# Get Rid Of Preserved File Name



## lnicole (Aug 9, 2020)

I am a professional digital graphics creator. I rename my graphics in Lightroom before publishing them in collections and I DO NOT wish for the Preserved File Name to be in my final files I sell to customers! I didn't notice that this is a (relatively) new feature in Lightroom until today. I looked at older published graphics and they don't have the preserved file name.

My problem:

If I export files as JPEGs, etc then I can check the metadata to be only copyright information, but I also create .png files and I also publish layered .tif documents. 

For the transparent .png files, I can export as transparent .png if the photoshop file in Lightroom is 1 layer with transparency. The thing is, I don't flatten my files and convert to transparent until publish so I can edit further if need be down the road. I will have to start creating duplicate files in LR that are final files with transparency. This is going to be a lot of work. Plus, with exporting directly from LR, it only exports sRGB. I save most of my files as grayscale .png. They take a little less file size.

I can find work-arounds with the .png files as mentioned above, but what about the layered tiff files? I open them up in PS and save a Tiff - but then all the metadata is saved with it. 

Question #1 How can I just TURN OFF Preserve File Name? (I've been doing Google searches and can't find this info.)

Question #2. If I can't turn off the Preserve File Name, How can I save layered Tiff files with limited metadata (copyright and contact info only)
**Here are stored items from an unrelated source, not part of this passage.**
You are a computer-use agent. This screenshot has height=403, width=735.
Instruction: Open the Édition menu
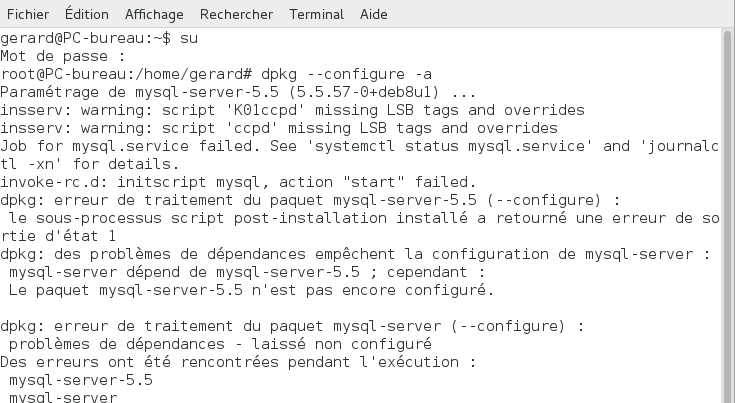point(87,14)
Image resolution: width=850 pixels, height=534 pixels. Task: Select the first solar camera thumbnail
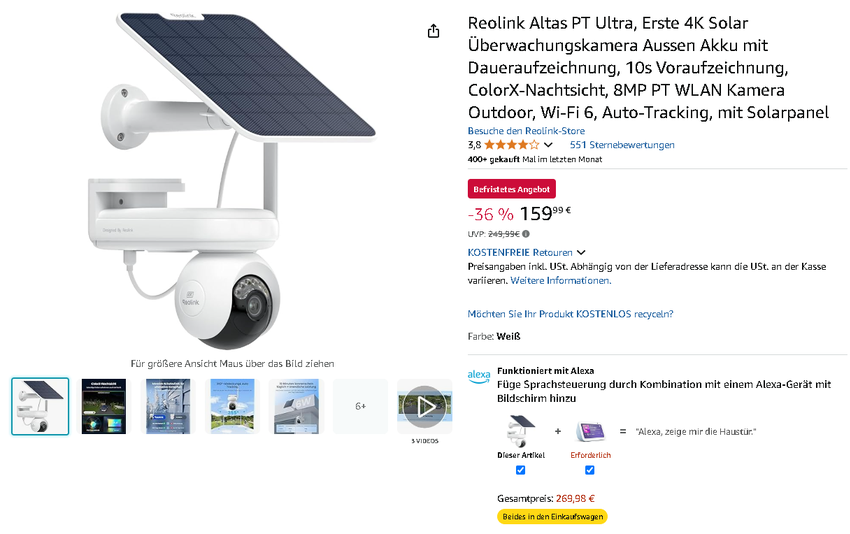[x=40, y=406]
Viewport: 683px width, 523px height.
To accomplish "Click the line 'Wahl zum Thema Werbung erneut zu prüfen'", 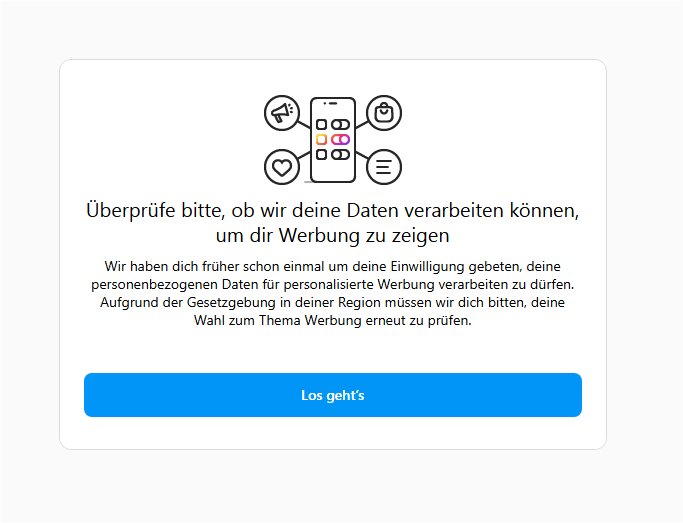I will (333, 321).
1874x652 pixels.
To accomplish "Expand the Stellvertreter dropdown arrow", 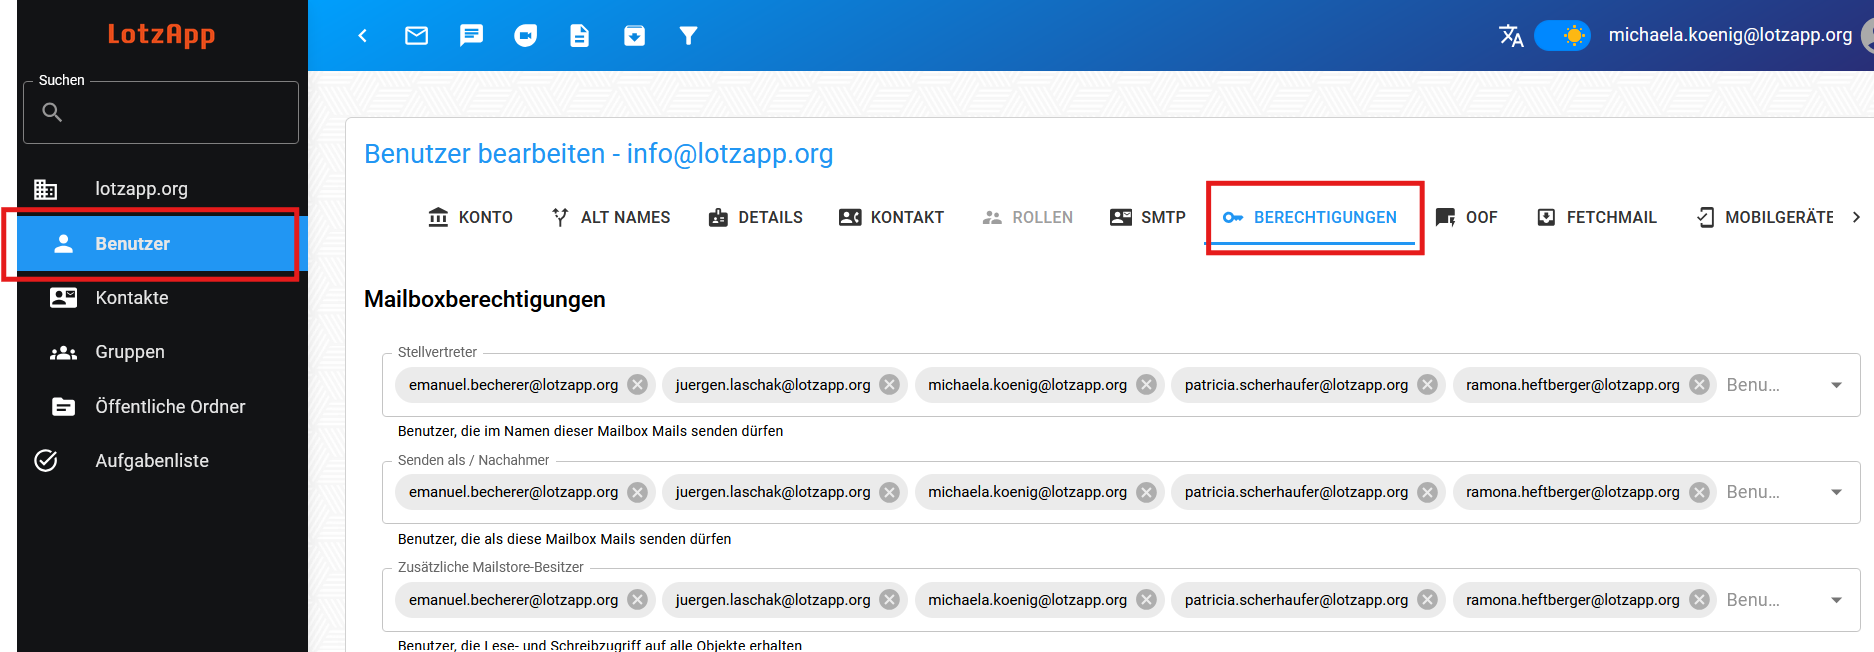I will (1836, 385).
P.S. Sorry if I'm frazzled. I have a big collection bundle to publish this week and just realized I'm going to have to re-save all my graphics. Tons of extra work when I'm already super busy!


----------



## Gnits (Aug 9, 2020)

Someone may have an answer for how to clear the 'Preserved Name' field. I am interested in the answer for this myself.

Do you need the tiffs to be multilayered.  

Can you simply export the original multi layered psd or tiffs from Lightroom (say into a subfolder) using the metadata export options native to Lightroom.  That is.  Save the Tiff/Psd  as multilayered from Photoshop, but then export as Tiff as specifically required for your client from Lightroom.  If you are renaming the psd/tiff files during the Photoshop save process, then you may need to synchronise your folder to get all the new tiffs/ psds into Lr. [I keep my Photoshop files as Psd and only export to Tiff when sending to a print service.... so my original psd has all the layer info and the exported tiff has a single layer for my printer service].


----------



## johnbeardy (Aug 9, 2020)

Have you looked at Jeffrey Friedl's Metadata Wrangler Plugin ?  Even if Jeffrey hasn't noticed this addition, I'm sure he could add it to his list.


----------



## johnrellis (Aug 9, 2020)

When creating a template in the Metadata Wrangler Plugin, add the field "XMPreservedFileName" to the field list in "Finally, Forcefully Delete These Fields".  (I haven't tested this, but I'm reasonably confident this is the magic spell.)


----------



## johnrellis (Aug 9, 2020)

That smiley emoji should be a colon followed by a P.  (I don't know how to tell the forum to not turn off emojis.)


----------



## clee01l (Aug 9, 2020)

lnicole said:


> and I DO NOT wish for the Preserved File Name to be in my final files I sell to customers!


Why is this even important?  IMG_1234.JPG  is not a very descriptive name or even unique.


----------



## lnicole (Aug 9, 2020)

This was a response to @clee01l (the quote feature didn't work.) 
_"Why is this even important?  IMG_1234.JPG  is not a very descriptive name or even unique."_

A lot of my graphics are scanned images. The file names are often just date-sequence-quick name, but I will often put descriptors about the source or part of the production process in the file name. I just don't want that name showing in my final collection names. Maybe it's not a BIG deal, but I'm creating a professional product. Having those working names visible in Bridge (for example) is just not what I want in my final customer files. I think we should have that option to not have anything except copyright and contact info exported. In most export choices, this is the case - you have that choice. Except when you are exporting the original - which is the case if I am saving a layered file OR if I need to open and save as a transparent .png file.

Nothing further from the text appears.